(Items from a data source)
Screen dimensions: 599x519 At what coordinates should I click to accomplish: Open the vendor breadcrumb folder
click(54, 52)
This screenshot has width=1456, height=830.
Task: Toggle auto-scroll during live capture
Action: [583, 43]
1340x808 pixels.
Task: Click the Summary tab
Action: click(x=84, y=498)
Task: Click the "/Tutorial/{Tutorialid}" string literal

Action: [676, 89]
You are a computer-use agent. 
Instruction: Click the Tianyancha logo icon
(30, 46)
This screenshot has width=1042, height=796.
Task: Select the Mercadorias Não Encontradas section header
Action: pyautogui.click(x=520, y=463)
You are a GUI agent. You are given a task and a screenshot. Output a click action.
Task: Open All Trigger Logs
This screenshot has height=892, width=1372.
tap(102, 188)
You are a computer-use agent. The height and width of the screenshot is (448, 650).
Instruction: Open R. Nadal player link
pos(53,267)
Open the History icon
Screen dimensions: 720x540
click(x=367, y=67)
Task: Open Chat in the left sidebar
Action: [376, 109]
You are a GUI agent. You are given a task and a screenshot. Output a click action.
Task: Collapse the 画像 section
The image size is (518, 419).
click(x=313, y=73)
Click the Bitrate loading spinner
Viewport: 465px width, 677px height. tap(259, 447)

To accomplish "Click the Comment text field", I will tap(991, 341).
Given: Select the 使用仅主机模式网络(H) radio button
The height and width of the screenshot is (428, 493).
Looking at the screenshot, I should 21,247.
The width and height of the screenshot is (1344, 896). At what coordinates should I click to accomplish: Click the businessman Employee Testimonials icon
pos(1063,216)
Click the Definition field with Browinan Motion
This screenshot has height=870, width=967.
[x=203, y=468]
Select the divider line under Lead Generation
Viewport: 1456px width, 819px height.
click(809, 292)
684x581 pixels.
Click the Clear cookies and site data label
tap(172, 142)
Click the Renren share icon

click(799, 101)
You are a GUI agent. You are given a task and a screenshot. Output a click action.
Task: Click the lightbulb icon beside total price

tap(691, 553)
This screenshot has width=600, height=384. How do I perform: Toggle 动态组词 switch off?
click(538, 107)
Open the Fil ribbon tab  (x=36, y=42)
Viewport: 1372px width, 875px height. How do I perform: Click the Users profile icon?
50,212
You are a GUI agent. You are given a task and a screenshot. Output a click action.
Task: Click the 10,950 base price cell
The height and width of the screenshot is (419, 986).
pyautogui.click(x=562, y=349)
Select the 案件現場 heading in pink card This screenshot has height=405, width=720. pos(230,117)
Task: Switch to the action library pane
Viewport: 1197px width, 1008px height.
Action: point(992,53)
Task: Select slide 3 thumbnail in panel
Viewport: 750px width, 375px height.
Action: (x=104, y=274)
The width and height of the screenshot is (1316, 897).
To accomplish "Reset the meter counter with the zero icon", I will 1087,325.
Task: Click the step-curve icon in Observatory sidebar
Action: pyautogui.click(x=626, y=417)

**Instructions to follow**
For the records above, give the number of lines containing the string "computer" and no other words.

**Exercise result**
2